原価計算についての文章のうち、「商業簿記の場合の原価計算は簡単です。」から「イスの値段は10万円です。」まで(両端の語句を含む)を一字一句違えずに書き写してください。

### 本文
▬▬▬▬▬▬

工業簿記は材料を加工して製品にしお客さんに販売するという
一連の流れで扱う簿記でしたね。
⇒工業簿記と商業簿記の違いをわかりやすく解説
それから加工してできたものを製品と言って
仕入れたまま販売するものを商品というんでしたね。
⇒仕掛品と製品の違いをわかりやすく解説
で、材料を加工する業種を製造業っていいます。
製造業で工業簿記を利用するわけですが、
製造業では製品を作るのにかかった費用を計算することになります。
この費用の計算のことを原価計算といいます。
この記事では原価計算について簡単にわかりやすく
解説していきたいと思います。
原価計算とは何か?簡単にわかりやすく解説
原価計算とは何か?複雑にも簡単にも説明できますが
今回は簡単に説明しますね。
原価計算とは何かをするのにかかったお金を計算することをいいます。
たとえば、遊園地に行ってきたとしましょう。
遊園地に行って観覧車に乗って、フランクフルトを食べて
ソフトクリームを食べて、おみやげを買って帰ってきたとします。
遊園地で使ったお金を計算してみたら5万円でした。
この遊園地で使ったお金の計算も原価計算です。
遊園地で使ったお金を計算したわけですから立派な原価計算ですよ。
本当は商業簿記でも原価計算はやっているんですね。
でもほぼほぼ必要ないから試験でも出題されないだけなんです。
たとえば、仕入れ先からおもちゃを100円で仕入れて1000円で
お客さんに売ったとしましょう。
これは商業簿記の範囲です。
⇒工業簿記と商業簿記の違いをわかりやすく解説
この場合、売上原価っていくらですか?
100円で仕入れたんだから売上原価は100円ですよね。
これでも一応原価計算をやっています。
原価計算とは何かをするのにかかったお金を計算することをいいますから。
商業簿記の場合の原価計算は簡単です。
でも工業簿記を利用する製造業の場合、
原価計算が重要になります。
製造業では木材や鉄を仕入れてきて
のこぎりや金づち、バーナーなんかを使って加工します。
そしてまったく形の違う製品が出来上がりました。
たとえばここではイスという製品を作ったとしましょう。
イスの値段は10万円です。
で、イスを作るのにかかった材料代は3万円かかっていたとしましょう。
でも、仕入れ先から購入した材料費は9万円だったとします。
となると、「???、仕入れ先の材料代9万円でイスを作るのにかかった材料代が3万円、よくわからないよ」と思った方もいるでしょう。

▬▬▬▬▬▬

### データセット由来のデータ
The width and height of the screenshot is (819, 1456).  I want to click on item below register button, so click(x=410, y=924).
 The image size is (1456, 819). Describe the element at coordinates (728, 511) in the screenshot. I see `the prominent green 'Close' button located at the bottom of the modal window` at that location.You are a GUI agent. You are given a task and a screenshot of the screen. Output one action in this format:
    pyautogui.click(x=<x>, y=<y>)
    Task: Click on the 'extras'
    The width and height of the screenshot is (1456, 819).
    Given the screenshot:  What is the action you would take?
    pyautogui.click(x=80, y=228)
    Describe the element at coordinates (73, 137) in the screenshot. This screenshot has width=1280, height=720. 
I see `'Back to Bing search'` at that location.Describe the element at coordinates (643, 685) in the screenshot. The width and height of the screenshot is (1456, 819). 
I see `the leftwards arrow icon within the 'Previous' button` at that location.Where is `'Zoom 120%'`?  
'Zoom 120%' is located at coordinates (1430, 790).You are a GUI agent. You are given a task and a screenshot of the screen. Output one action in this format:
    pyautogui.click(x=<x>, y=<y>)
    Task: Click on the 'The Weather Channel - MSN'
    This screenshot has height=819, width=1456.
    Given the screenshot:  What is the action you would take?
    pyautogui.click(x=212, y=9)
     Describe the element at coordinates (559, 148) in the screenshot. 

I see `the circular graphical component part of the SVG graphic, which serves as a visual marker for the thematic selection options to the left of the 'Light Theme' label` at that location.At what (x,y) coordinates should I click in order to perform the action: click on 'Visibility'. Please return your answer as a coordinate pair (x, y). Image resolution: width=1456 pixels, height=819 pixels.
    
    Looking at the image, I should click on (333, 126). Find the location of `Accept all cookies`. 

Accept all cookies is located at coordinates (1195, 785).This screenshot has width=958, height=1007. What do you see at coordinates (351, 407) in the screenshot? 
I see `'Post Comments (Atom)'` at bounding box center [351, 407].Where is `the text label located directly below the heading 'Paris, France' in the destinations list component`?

▬▬▬▬▬▬

### 解答例
商業簿記の場合の原価計算は簡単です。
でも工業簿記を利用する製造業の場合、
原価計算が重要になります。
製造業では木材や鉄を仕入れてきて
のこぎりや金づち、バーナーなんかを使って加工します。
そしてまったく形の違う製品が出来上がりました。
たとえばここではイスという製品を作ったとしましょう。
イスの値段は10万円です。